Records drawn from a dataset »

________________

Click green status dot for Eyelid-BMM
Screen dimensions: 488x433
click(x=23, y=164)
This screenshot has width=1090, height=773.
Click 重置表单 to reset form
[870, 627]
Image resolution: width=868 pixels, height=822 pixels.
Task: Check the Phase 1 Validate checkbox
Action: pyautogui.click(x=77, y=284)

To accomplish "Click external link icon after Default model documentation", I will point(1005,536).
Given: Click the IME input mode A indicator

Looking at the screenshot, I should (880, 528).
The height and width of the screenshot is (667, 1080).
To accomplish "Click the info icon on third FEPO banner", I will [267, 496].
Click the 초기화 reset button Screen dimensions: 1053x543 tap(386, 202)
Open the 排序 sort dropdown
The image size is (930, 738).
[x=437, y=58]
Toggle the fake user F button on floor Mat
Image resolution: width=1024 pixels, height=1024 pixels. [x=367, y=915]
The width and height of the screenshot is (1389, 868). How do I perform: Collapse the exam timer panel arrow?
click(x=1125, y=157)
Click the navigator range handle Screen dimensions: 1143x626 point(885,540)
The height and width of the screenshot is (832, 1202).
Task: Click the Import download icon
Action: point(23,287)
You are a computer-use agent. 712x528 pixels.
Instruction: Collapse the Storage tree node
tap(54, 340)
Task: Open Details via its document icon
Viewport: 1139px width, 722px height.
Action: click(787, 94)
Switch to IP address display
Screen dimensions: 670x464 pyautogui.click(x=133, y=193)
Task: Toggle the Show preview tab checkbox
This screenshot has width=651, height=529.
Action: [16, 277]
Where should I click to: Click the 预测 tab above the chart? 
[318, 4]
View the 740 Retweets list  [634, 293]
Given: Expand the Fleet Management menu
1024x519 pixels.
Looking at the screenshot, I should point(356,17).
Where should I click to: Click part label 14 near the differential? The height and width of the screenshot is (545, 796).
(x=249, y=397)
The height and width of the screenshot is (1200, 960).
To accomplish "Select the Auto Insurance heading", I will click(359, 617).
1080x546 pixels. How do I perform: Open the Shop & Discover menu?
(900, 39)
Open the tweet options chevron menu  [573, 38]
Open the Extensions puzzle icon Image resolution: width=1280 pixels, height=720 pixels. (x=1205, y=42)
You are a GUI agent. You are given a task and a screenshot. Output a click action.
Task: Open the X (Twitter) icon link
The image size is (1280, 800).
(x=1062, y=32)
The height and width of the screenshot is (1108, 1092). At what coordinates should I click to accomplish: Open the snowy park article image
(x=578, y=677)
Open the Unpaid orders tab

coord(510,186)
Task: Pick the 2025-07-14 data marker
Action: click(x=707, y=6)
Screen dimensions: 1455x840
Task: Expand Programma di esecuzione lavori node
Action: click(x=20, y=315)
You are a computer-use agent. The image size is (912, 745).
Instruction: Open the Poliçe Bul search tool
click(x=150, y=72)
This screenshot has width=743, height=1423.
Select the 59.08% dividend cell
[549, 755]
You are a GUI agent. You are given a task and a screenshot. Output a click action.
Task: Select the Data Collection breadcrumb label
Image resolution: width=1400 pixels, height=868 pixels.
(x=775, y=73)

________________

Required work » Return all lines in the data that include the word "link".

Solution to this task »
To accomplish "Click external link icon after Default model documentation", I will point(1005,536).
Task: Open the X (Twitter) icon link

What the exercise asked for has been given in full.